I don't think these are PCL commands because PCL commands start with ESC (hex 0x1B, octal 033, decimal 27). However other PCL commands were declared using \033, so I can't rule out that these were typos and should have had an extra 0 to make them octal constants. But I haven't run across any PCL commands that use a [ and PCL commands terminate by a capital letter, which "i" is not. (Keep in mind I hardly knew what PCL was a few hours ago, so I can't say authoritatively that they are not PCL commands)

Does anyone recognize what those constants do?

6174
Dec 4, 2004

Vanadium posted:

They look like those ANSI escapes used to get colored text on terminals. :shobon:

I think you've got it. According to here those commands do:

quote:

Stop Print Log <ESC>[4i
* Disable log.

Start Print Log <ESC>[5i
* Start log; all received text is echoed to a printer.

Now this does mean that the program didn't correctly function earlier since the constant would need to be \033, not \33, but it clearly is almost the intended behavior of the original programmer. (The order of PRT_ON and PRT_OFF also need to be switched in the code to suppress the job control commands, which I believe is the intended behavior)

This also explains why it was hard to find these commands in PCL references.

6174
Dec 4, 2004

TSDK posted:

Nope, the '33' is taken to be octal. You can only specify numeric escape sequences as either octal or hexadecimal.

I've started looking at '\0' in a whole new light since I found out it's a second-class octal zero and not a good and proper decimal zero.

Interesting. I guess I was too quick to assume the old guy made a mistake. I'm just too used to weird bugs or weird practices in his code. Like that C program I was working on yesterday was in K&R C, despite being up updated every couple years (though it was started in 1990, so being K&R C isn't too odd).

6174
Dec 4, 2004

Creepy Doll posted:

I think your behaviour is pretty reminiscent to that of a grammar nazi correcting a typo(also known as nitpicking).

C/C++ is not a language. Your post implied that it was. Just because there are similarities between them does not mean that lumping them together is reasonable in all contexts. In particular your post was addressed at someone who clearly is very new to C++ and using C/C++ is needlessly confusing. This "nitpicking", as you deride it, is not only appropriate here, it should be encouraged. Moreover, alluding that MarsMattel's comment is reminiscent of a grammar nazi is fatuous. If you have a point, make it, making a personal attack on someone else because you messed up reflects very poorly on you.

6174
Dec 4, 2004
I've got a problem with a C program and I'm not sure how to proceed.

Basically the program is a relatively messy, fragile, program that I didn't write, but I get to maintain. Recently, the program was downloaded by a user, who reported problems. The initial set of log files I received with the problem weren't enough to determine what was happening. So I sent the guy a shell script that recompiles the program using some debug settings, runs some test cases and puts everything into an archive to send to me. The result of this is everything worked.
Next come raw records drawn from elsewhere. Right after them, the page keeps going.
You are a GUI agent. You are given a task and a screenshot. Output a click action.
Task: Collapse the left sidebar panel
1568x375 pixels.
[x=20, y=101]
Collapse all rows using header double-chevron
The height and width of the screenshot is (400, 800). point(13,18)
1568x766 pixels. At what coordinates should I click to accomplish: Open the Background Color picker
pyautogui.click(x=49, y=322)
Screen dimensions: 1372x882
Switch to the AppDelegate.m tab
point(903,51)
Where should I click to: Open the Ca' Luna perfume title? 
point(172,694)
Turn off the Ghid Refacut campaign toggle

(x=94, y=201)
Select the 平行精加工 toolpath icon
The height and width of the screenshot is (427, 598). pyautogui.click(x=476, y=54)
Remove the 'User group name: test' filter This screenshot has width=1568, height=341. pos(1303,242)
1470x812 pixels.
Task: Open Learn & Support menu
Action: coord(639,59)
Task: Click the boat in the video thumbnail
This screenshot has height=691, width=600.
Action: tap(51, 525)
The systems I test with have gcc 3.4.6 (32 bit) on an old RHEL4, and gcc 4.1.3 (64 bit) on Ubuntu Gutsy. The program works on both of these systems with the debug settings both on and off.

The system with the problems is Fedora 7 with gcc 4.1.2, with I believe 32-bit. uname -a indicates i686, but it is a Intel Core 2 Quad system, Q6600, so 64 is possible here if I'm misreading things.

The entire time the optimization flags to the compiler remained constant (specifically not set, so the default). The debug flags I had the guy recompile with were of the form "-D DEBUG". This turns on various #ifdef statements in the program which only print out variable quantities.

The problem now is how can I track down the problem? What sort of things should I be looking for?


edit: I've verified that all the conditionally compiled lines that were added were either simple printf/fprintf statements, or loops through an array with either printf/fprintf for each array entry.

At this point all I can think of is getting the object files from this guy compiled both with the flags, and without, and start looking at disassembled code. But I'm hoping to avoid doing this since it would inevitably be a lot of tedious work.

6174 fucked around with this message at 22:10 on Oct 29, 2008

6174
Dec 4, 2004

Cross_ posted:

Please define "problems".

The basic purpose of this program is to read in several data and configuration files, based on these call program A (written in FORTRAN 77) with a particular setup, read and process the results, and then call program B (written in Fortran 95) with a particular setup. This program is used by atmospheric physicists to analyze the mixing ratios of various gases in our atmosphere.

The set of all three programs is distributed with a half dozen example cases that are intended for the user to test and verify their setup, and provide examples of how to setup the various computations. The user with problems was having problems running these example cases.

One of the data files used by program B is a spectrum in a proprietary format. The C program reads in the configuration file for program B which tells it what interval to analyze. The C program then verifies that the spectrum contains the interval and converts that portion of the spectrum to yet another format for program B to work on.

The problem the user was having was that in all but one of the example cases, the C program would report that the desired interval was not contained in the spectrum. The spectra do actually contain the desired intervals. Based upon the standard output the program logs to various files I could tell that the program was looking for the correct interval, and was correctly reading the spectrum file.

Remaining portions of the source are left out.